**** EXTRAIT FOURNI
Parlement fédéral
Rejet de la loi sur le « whistleblowing » : fiasco parlementaire, mais pas une tragédie
Urs Zulauf
Le 3 juin 2019, le Conseil national a rejeté une révision des dispositions du Code suisse des obligations relatives au contrat de travail concernant le « signalement d’irrégularités par le travailleur » (whistleblowing). Le Conseil des États va probablement suivre. Il ne fait aucun doute qu’il s’agit d’un fiasco parlementaire. Mais au bout du compte, cet échec doit être relativisé. En effet, le projet de loi ne protégerait pas mieux les whistleblowers que la pratique actuelle des tribunaux. Toutefois, le sujet ne va pas disparaître, notamment en raison de l’influence du droit étranger et en particulier du droit de l’UE et des États-Unis.
********
**** DONNÉES FOURNIES
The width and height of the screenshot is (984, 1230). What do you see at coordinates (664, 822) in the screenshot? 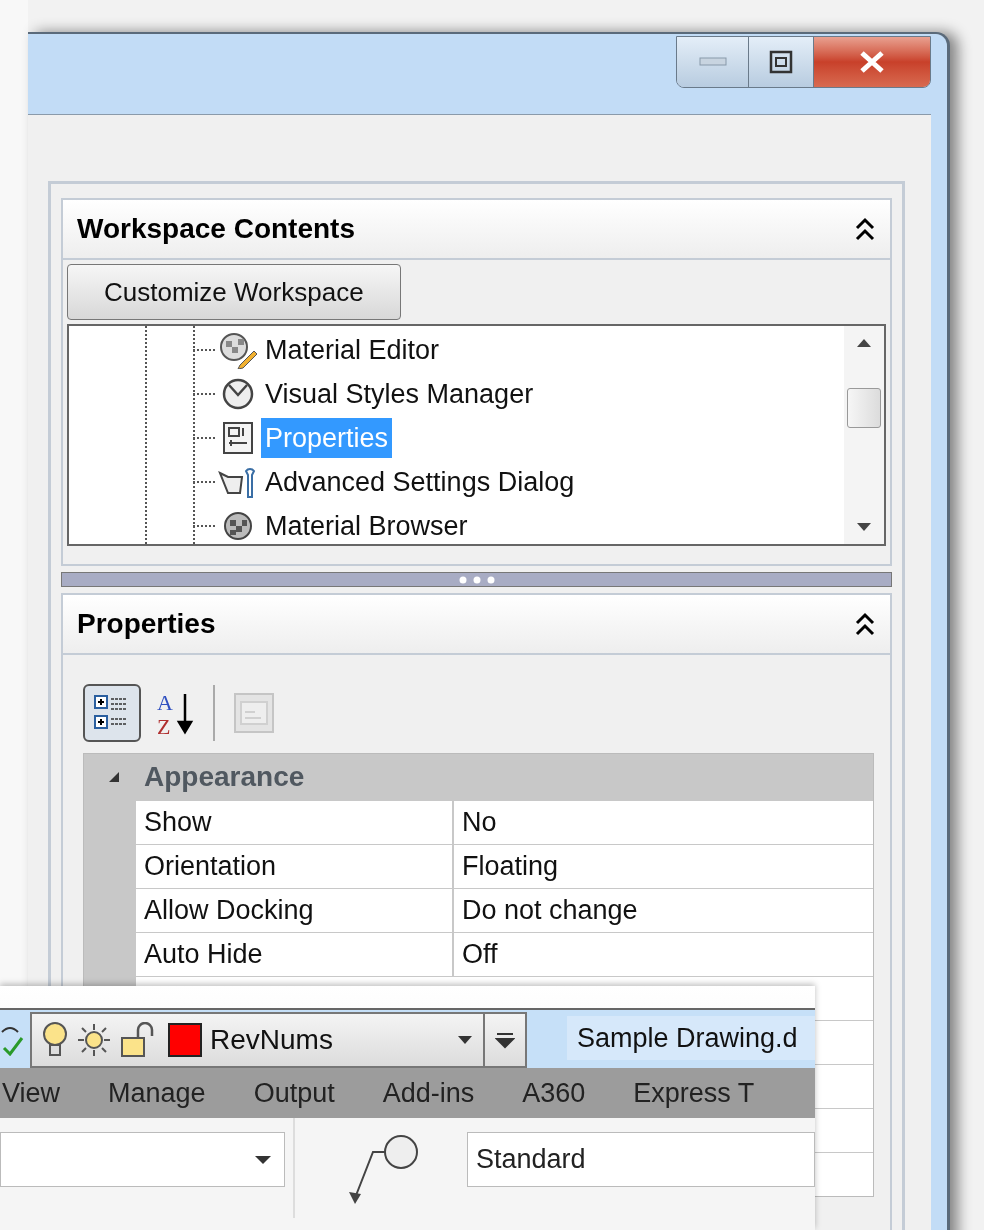
I see `property-value: No` at bounding box center [664, 822].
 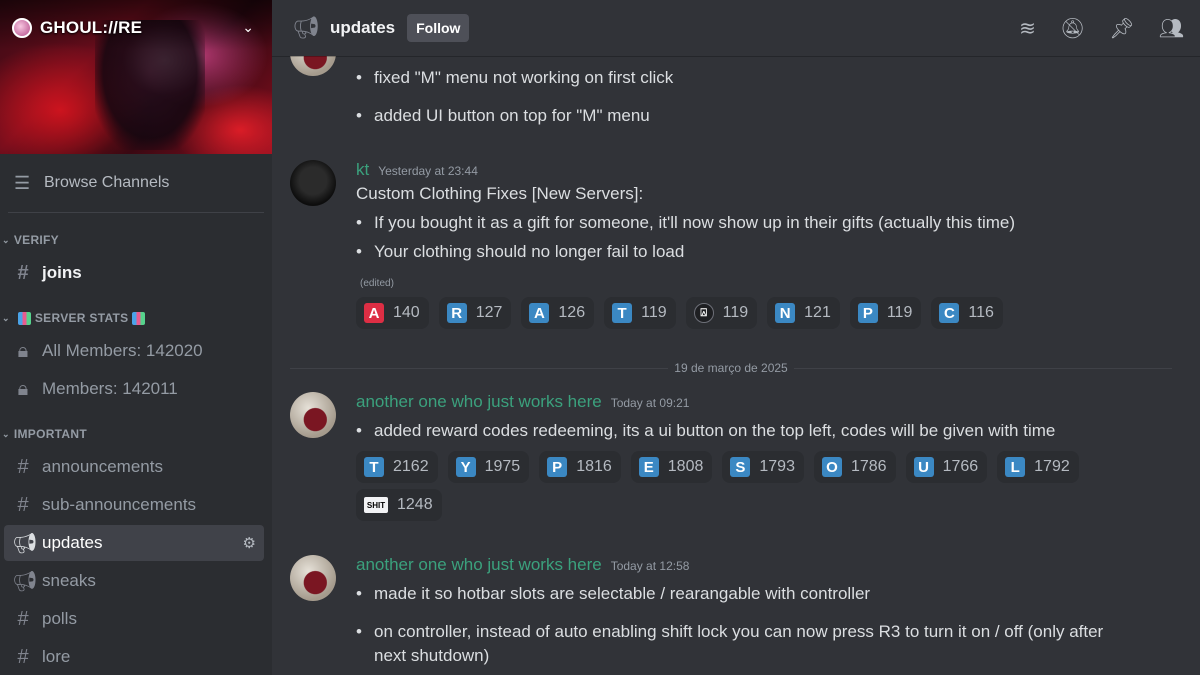 I want to click on channel-title: updates, so click(x=362, y=28).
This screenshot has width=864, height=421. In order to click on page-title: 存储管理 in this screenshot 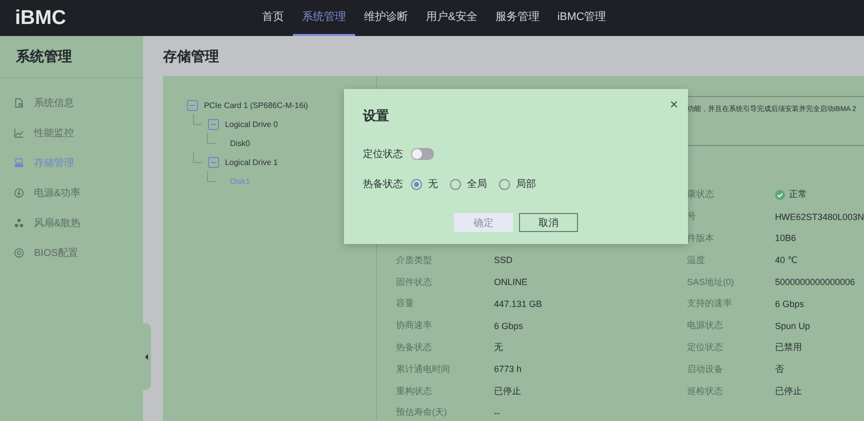, I will do `click(191, 56)`.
********
§ TÂCHE 1:
D'après l'extrait fourni, à quelle date le Conseil national a-t-il rejeté la révision sur le signalement d'irrégularités ?
§ TÂCHE 2:
Relevez dans l'extrait fourni le passage qui s'ouvre sur les mots contenant "Parlement fédéral" et se clôt sur "et des États-Unis.".

§ VOTRE SOLUTION 1:
Le 3 juin 2019.

§ VOTRE SOLUTION 2:
Parlement fédéral
Rejet de la loi sur le « whistleblowing » : fiasco parlementaire, mais pas une tragédie
Urs Zulauf
Le 3 juin 2019, le Conseil national a rejeté une révision des dispositions du Code suisse des obligations relatives au contrat de travail concernant le « signalement d’irrégularités par le travailleur » (whistleblowing). Le Conseil des États va probablement suivre. Il ne fait aucun doute qu’il s’agit d’un fiasco parlementaire. Mais au bout du compte, cet échec doit être relativisé. En effet, le projet de loi ne protégerait pas mieux les whistleblowers que la pratique actuelle des tribunaux. Toutefois, le sujet ne va pas disparaître, notamment en raison de l’influence du droit étranger et en particulier du droit de l’UE et des États-Unis.